Um cafezinho com Michel Teló, Adorno e Horkheimer
Não se trata de discutir se “Ai, se eu te pego” é boa ou não. Se derrapa ou acerta na métrica, na prosa ou no verso. Trata-se de reconhecer que ela é um sucesso
A presença do cantor Michel Teló na capa da revista Época da última semana gerou polêmica. Com o sugestivo título “Ele ainda vai te pegar”, a matéria, de doze páginas, coloca o cantor como representante da cultura popular no Brasil, sintetizada pela nova onda da música sertaneja que desde o ano 2000 toma novas formas. Batizado de “sertanejo universitário”, o estilo musical é febre em todo o país. Aos mais desavisados, é bom lembrar que ele passa longe daquele celebrizado por duplas como Tião Carreiro e Pardinho ou Zilo e Zalo. Com roupas moderninhas, ele também está a quilômetros de distância das calças agarradas e do cinturão “prato de sopa”, lançados por Zezé di Camargo e Luciano no jurássico início dos anos 90.
Michel Teló não apareceu na Época à toa. É dele a música “Ai, se eu te pego”, que virou febre não apenas no Brasil, mas em boa parte da Europa. Com cerca de 100 milhões de visualizações no YouTube, a música foi tema de bailinho, segundo relatos da mídia, até no rígido exército israelense. Talvez em momento mais descontraído e menos preocupada em seus eternos confrontos com palestinos, uma tropa deu o ar da graça com passinhos desajustados e fuzis na mão. Tanto sucesso não vem só com louros.
A revista nem esquentava o lugar nas bancas de jornal quando internautas já expressavam seus protestos em blogs e redes sociais.

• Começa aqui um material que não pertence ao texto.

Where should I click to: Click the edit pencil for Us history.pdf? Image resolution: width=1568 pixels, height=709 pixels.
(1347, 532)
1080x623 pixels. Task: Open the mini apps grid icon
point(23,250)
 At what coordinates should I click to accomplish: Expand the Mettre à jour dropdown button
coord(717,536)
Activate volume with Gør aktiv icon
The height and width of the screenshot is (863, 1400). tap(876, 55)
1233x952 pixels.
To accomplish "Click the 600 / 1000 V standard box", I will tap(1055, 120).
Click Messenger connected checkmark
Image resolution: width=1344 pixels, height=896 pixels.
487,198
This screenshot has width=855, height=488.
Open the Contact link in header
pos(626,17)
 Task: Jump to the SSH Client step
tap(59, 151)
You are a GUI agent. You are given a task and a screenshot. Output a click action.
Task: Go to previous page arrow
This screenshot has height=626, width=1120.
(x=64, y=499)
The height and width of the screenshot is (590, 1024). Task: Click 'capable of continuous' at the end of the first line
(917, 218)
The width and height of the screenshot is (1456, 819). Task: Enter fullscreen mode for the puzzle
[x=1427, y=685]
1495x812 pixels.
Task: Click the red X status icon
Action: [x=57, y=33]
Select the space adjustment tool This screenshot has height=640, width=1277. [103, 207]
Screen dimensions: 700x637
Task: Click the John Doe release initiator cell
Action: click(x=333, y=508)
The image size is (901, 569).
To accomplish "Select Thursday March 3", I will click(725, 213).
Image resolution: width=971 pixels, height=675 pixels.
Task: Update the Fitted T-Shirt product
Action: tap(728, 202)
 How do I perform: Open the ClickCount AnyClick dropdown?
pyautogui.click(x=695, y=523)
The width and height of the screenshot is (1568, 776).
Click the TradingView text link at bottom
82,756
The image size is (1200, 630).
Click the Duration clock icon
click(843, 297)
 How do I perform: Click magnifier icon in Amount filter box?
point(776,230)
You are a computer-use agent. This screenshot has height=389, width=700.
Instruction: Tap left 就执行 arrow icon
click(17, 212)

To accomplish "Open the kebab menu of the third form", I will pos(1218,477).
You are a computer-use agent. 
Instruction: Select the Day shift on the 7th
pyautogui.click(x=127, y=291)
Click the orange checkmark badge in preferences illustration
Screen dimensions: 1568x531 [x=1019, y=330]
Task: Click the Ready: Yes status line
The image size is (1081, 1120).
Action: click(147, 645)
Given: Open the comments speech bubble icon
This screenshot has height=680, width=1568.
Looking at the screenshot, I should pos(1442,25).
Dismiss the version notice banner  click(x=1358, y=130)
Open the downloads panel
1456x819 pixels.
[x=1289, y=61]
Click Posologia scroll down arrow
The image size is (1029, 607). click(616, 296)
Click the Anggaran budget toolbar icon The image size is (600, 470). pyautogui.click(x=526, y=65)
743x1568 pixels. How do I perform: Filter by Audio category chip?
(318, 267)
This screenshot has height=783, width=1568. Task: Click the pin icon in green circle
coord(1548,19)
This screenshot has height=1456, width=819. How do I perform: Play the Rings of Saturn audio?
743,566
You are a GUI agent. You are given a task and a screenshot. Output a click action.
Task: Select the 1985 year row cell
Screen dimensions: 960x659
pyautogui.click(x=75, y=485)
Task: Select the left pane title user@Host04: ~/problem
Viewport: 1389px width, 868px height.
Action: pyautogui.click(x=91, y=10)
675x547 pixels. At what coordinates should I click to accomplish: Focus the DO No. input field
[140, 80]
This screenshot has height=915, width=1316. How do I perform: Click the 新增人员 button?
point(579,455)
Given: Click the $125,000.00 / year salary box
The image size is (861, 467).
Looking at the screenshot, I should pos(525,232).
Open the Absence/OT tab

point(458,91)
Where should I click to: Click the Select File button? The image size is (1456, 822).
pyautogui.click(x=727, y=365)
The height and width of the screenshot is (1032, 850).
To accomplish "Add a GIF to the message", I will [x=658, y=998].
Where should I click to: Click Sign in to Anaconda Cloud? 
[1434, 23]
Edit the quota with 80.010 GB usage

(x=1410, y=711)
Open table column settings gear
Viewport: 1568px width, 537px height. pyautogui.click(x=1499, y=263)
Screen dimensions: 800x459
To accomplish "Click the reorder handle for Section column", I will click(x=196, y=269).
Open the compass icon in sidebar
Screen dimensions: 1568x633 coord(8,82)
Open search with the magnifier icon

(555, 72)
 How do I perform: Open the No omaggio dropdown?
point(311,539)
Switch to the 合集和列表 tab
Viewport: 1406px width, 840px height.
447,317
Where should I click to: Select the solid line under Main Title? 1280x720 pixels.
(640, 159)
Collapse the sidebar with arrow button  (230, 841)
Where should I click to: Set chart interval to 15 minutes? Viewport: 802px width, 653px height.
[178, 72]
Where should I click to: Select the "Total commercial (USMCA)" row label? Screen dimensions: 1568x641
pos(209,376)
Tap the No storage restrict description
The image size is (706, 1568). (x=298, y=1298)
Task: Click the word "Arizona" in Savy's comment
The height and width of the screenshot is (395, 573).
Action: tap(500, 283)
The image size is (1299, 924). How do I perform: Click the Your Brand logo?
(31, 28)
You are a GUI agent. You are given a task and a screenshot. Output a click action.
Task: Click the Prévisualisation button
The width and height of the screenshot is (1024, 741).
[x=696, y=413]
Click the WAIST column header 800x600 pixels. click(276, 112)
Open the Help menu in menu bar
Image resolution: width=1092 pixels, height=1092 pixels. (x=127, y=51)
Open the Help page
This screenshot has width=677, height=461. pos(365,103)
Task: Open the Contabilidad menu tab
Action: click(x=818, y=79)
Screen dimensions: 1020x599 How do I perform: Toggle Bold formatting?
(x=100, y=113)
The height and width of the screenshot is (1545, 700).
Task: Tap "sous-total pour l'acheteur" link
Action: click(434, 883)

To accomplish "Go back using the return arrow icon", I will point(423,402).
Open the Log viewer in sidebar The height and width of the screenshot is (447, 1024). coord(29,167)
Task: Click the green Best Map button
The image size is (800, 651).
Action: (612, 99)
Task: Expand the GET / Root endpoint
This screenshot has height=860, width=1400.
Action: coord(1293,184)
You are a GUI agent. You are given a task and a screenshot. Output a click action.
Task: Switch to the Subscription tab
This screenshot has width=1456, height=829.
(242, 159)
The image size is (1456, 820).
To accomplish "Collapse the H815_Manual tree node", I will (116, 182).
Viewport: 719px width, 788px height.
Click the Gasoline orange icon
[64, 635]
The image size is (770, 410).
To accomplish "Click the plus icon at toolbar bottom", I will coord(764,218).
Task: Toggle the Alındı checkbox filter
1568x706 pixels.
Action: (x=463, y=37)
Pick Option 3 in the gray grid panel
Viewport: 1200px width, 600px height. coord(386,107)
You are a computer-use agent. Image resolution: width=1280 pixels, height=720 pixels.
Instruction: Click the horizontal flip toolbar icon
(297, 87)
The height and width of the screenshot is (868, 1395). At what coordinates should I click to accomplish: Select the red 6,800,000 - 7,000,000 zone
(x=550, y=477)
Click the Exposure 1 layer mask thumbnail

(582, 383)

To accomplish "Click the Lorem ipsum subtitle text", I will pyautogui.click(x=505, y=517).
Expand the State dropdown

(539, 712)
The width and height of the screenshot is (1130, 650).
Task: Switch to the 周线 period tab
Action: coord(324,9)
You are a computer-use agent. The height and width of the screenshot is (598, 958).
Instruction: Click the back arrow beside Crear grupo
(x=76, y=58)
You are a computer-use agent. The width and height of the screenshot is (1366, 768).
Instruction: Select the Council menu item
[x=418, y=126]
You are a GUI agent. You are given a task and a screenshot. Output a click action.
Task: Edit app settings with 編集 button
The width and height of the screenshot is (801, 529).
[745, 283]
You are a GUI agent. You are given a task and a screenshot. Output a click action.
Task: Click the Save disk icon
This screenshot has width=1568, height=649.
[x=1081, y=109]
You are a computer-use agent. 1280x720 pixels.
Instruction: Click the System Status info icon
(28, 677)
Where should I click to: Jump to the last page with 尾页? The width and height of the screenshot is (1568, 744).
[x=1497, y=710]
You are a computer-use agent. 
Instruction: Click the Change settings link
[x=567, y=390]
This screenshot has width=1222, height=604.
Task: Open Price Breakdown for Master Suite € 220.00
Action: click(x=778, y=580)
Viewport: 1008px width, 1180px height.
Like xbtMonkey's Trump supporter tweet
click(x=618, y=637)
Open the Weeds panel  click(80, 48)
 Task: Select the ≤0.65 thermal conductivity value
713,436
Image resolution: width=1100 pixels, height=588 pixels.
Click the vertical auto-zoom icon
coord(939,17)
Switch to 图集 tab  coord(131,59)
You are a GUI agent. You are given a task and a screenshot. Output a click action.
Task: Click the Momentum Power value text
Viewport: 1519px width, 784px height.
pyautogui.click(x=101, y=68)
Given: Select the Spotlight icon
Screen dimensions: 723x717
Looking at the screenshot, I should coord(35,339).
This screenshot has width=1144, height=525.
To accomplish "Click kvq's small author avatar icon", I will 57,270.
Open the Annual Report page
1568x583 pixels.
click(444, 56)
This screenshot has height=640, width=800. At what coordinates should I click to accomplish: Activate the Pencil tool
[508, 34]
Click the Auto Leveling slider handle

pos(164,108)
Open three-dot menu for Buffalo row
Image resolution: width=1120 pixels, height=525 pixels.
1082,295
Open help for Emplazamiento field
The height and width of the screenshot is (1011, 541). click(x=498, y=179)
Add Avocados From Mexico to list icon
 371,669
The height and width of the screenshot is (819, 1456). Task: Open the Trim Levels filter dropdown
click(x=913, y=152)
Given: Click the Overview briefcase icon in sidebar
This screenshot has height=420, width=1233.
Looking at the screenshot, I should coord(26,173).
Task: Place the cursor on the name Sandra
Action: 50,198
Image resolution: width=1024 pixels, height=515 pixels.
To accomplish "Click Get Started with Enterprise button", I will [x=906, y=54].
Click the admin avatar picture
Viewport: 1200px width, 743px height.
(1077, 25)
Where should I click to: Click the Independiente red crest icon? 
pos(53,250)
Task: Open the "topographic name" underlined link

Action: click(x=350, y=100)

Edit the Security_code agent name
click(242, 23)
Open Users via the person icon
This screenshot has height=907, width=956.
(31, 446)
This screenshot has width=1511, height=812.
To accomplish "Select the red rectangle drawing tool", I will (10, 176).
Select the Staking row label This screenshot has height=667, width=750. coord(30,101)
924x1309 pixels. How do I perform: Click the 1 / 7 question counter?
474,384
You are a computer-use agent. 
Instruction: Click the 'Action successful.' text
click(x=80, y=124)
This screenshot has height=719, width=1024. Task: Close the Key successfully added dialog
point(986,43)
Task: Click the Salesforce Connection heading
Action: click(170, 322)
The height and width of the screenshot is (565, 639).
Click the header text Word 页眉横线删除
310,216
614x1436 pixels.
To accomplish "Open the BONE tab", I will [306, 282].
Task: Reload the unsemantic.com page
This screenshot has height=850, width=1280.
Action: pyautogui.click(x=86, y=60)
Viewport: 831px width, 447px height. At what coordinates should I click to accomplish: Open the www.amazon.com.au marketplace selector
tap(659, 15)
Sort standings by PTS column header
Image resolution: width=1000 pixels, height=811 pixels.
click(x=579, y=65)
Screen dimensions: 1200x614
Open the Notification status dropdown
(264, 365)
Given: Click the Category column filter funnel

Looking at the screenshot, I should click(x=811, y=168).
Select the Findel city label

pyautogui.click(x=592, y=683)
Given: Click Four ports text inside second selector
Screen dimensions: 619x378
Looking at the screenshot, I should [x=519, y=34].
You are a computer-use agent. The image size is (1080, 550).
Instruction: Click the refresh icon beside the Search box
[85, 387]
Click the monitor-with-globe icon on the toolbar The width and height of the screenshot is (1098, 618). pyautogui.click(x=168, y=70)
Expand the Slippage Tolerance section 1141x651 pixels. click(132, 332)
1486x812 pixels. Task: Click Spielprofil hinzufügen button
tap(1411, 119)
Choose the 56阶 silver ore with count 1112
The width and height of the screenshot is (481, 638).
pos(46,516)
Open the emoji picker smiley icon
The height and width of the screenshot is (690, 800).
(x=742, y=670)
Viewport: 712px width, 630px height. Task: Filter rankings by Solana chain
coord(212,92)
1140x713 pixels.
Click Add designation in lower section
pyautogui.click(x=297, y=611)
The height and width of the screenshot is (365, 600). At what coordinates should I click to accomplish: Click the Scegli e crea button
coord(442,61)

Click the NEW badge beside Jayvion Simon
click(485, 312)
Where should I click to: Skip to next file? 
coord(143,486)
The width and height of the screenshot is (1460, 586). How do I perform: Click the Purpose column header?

Ao verem os bondes da opinião e do lugar comuns, muitos tratavam logo de embarcar e tomar seus lugares ao lado da janelinha, onde podiam acenar à vontade, com argumentações variadas sobre “o caos cultural”, “a pobreza musical” ou ainda “a vergonha alheia do país”. Todas claro, estritamente abalizadas, cheias daquelas afetações eruditas dos cânones e arremedos da MPB pós anos 60.
Não se trata de discutir se “Ai, se eu te pego” é boa ou não. Se derrapa ou acerta na métrica, na prosa ou no verso. Michel Teló será perpetuado ou irá durar no máximo dois verões, como o Parangolé (aquele, do “Rebolation”)? Puro exercício de metafísica. Também não é recomendável filosofar se a música ficará marcada como célebre canção ao lado de “Garota de Ipanema”, tocada em elevadores do Rio de Janeiro à Berlim, ou se aguentará até a mais nova melhor música de todos os tempos da próxima semana. Trata-se, pois sim, de reconhecer que ela é um sucesso e que, de uma forma ou de outra, pertence à mesma indústria cultural (aquela, do Adorno e do Horkheimer) na qual está inserida boa parte da música do século XX e praticamente toda a música do século XXI. Salvo raras exceções e artistas menos conhecidos e mais independentes, Michel Teló, no YouTube, ocupa o mesmo universo de outros grupos musicais, do rap do Racionais ao rock do Led Zeppelin.
O que parece doer em uma parcela de brasileiros mais esclarecidos é aquela boa e velha “invejinha”. Se no passado descíamos o sarrafo em muitas coisas que vinham de fora (e falamos aqui de música, cinema, TV e produtos de Ciudad de Leste), hoje tomamos o caminho inverso. Pra muita gente, é mais fácil engolir uma Lady Gaga ou uma Britney Spears, com aquele charminho besta, sem borogodó, do que o pobre Michel Teló, que hoje está na boca do povão.
Certamente, Michel Teló não vai me pegar. E talvez nem você, amigo leitor. Mas vale o recado. Por mais apurados ou sofisticados que gostos possam parecer, muita gente que hoje gosta de ostentar tais títulos já dançou a “Conga La Conga” da Gretchen, se adocicou na lambada do Beto Barbosa ou já pendurou na parede, em adoração quase sacerdotal, pôsteres com cabeludos vestindo calças de Lycra fluorescentes e jaquetas de couro. Adorno e Horkheimer tinham razão.